Indonesian President Joko Widodo told Uno: “‘You understand what to do,'” Uno recalled. “I had zero clue, what I used to be going to do, but I used to be considering [about] what could really matter to the people.”
It wasn’t the primary time Uno — a multi-millionaire entrepreneur and businessman before he became a politician — had a troublesome profession transient. Finding himself unemployed after the financial crisis in Asia in 1997, he arrange investment company Saratoga Capital, initially to assist failing firms. Being offered the tourism role in the course of the Covid crisis might have been destiny, Uno said, given this experience.
“Perhaps that is just my fate, because after I began my business, I deal with company that needs restructuring, company that needs fundraising, principally the corporate that should be revived,” he said.
“[The tourism] sector was home of 45 million Indonesians, and shut to five million Indonesians lost their job,” he said.
Entrepreneurial mindset
Uno told the ministry: “It’s essential have a startup mentality, since you’re ranging from zero.” The team learned some hard lessons when it got here to constructing the industry back up, he added.
“When the [visitor] … numbers dropped to zero … we forgot about [the] domestic economy. We were targeting foreign tourist arrivals. But we have now 280 million people — and this 12 months, we’re targeting 1.4 billion movement[s] of domestic tourists,” Uno told CNBC.
Alongside this tourism push, Uno’s remit is to assist the country’s creative industries akin to food, fashion and craft industries grow via digital means. Twenty-three million Indonesians work within the sector, and the digital economy will probably be price $140 billion this 12 months, up from $70 billion in 2019, Uno said.
Digital connectivity just isn’t distributed evenly, given there are greater than 17,000 islands within the region. “We want to bring as much as $50 billion in the following years to … deal with our digital infrastructures,” Uno said. “You’ve beautiful destinations, you might have amazing opportunities for small medium enterprises, but [if] you can’t have the connectivity, then it is going to be put to waste,” he added.

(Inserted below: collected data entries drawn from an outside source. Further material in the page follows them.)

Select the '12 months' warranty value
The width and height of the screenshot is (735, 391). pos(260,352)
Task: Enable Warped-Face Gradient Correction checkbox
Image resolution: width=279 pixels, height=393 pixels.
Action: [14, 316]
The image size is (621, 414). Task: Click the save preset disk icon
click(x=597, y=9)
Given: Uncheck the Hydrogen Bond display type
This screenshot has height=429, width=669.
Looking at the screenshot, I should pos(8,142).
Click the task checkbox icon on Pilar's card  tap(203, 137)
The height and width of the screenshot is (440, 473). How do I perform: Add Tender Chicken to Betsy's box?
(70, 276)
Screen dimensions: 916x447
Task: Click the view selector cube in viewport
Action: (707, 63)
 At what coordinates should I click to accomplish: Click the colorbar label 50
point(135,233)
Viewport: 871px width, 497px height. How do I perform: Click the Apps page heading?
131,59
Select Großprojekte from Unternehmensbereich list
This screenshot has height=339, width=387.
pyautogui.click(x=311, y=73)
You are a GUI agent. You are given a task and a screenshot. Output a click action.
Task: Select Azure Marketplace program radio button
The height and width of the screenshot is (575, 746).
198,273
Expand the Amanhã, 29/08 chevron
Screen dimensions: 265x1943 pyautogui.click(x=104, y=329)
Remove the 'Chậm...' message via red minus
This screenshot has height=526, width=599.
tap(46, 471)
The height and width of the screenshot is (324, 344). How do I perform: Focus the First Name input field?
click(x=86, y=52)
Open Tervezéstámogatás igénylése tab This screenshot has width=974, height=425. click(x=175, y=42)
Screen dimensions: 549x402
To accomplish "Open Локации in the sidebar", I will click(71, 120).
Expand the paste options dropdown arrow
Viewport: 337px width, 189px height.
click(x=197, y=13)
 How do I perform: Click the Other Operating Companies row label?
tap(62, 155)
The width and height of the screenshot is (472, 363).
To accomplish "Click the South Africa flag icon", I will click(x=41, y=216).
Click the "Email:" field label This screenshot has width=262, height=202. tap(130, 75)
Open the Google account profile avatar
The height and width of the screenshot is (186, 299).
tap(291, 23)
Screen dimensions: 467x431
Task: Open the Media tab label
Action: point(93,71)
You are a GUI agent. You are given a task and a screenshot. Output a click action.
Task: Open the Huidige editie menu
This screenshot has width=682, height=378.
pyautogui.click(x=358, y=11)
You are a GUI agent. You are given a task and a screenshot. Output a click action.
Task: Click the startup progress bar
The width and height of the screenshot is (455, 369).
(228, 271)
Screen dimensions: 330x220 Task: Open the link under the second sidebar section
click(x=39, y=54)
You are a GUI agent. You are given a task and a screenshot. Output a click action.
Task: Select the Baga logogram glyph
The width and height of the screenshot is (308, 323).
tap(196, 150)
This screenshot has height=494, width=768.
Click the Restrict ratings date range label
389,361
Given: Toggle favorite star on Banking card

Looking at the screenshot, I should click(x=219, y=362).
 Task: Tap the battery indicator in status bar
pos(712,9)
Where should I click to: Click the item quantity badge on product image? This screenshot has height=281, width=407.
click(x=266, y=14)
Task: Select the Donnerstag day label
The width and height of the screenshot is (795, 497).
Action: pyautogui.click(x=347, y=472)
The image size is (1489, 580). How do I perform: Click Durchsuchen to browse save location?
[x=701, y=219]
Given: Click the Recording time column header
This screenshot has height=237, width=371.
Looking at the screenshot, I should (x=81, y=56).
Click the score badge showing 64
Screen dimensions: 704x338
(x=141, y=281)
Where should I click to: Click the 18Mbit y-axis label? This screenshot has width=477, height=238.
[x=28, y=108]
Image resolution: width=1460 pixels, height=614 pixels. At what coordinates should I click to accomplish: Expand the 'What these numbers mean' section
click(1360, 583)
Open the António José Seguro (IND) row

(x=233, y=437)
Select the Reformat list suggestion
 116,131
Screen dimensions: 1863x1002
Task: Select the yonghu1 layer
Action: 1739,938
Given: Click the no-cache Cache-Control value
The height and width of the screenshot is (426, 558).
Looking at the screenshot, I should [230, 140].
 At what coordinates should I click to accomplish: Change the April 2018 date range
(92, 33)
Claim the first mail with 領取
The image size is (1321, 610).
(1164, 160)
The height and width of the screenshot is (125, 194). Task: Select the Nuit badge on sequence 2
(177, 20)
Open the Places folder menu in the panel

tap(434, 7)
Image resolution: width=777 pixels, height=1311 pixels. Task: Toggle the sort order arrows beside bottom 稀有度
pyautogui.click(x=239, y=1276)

Uno began his profession in banking in 1990, taking an MBA at George Washington University in 1992 before joining oil and gas company NTI Resources in 1995. In 2013, he and business partner Edwin Soeryadjaya took the investment arm of Saratoga Capital public after operating it for around 15 years, raising $150 million. Later that 12 months, Forbes named Uno one in all Indonesia’s richest people, with a net price of $460 million.
“The listing was successful, and I’m very grateful. And I used to be asked by among the government leaders to take into consideration joining political parties [but I] continued to refuse,” Uno said.
But in 2015, he was approached by Prabowo Subianto, who’s currently Indonesia’s defense minister. “He said that: ‘You’ve been successful, and you might have been wealthy and prosperous due to Indonesia. It is time so that you can contribute back to your country.’ And that is what I did,” Uno said.
A multi-million dollar campaign
He joined the right-wing Gerakan Indonesia Raya party (referred to as Gerindra), and in 2017 became deputy governor of Jakarta. He resigned in 2018 to turn out to be Subianto’s running mate for the presidential election – a campaign that cost the party near $100 million over the course of a 12 months, Uno said, a figure he partly funded himself.
“Campaigning in, region[al] Indonesia may be very, very difficult and expensive, because [of the] logistics from one place to a different,” Uno said. The country is the world’s largest archipelagic state.
Subianto lost the election to Widodo, and Uno held no office until Widodo appointed him to his current role in 2020.
In April, Uno announced his intention to affix Indonesia’s United Development Party (referred to as PPP), which he became a part of in June. “I’m able to fight hard for the people,” he said, citing improving the economy and increasing people’s income as a spotlight for the party within the run-up to the presidential election in 2024.
Does Uno hope to turn out to be president someday? “You must ask that to the Indonesian people,” he said.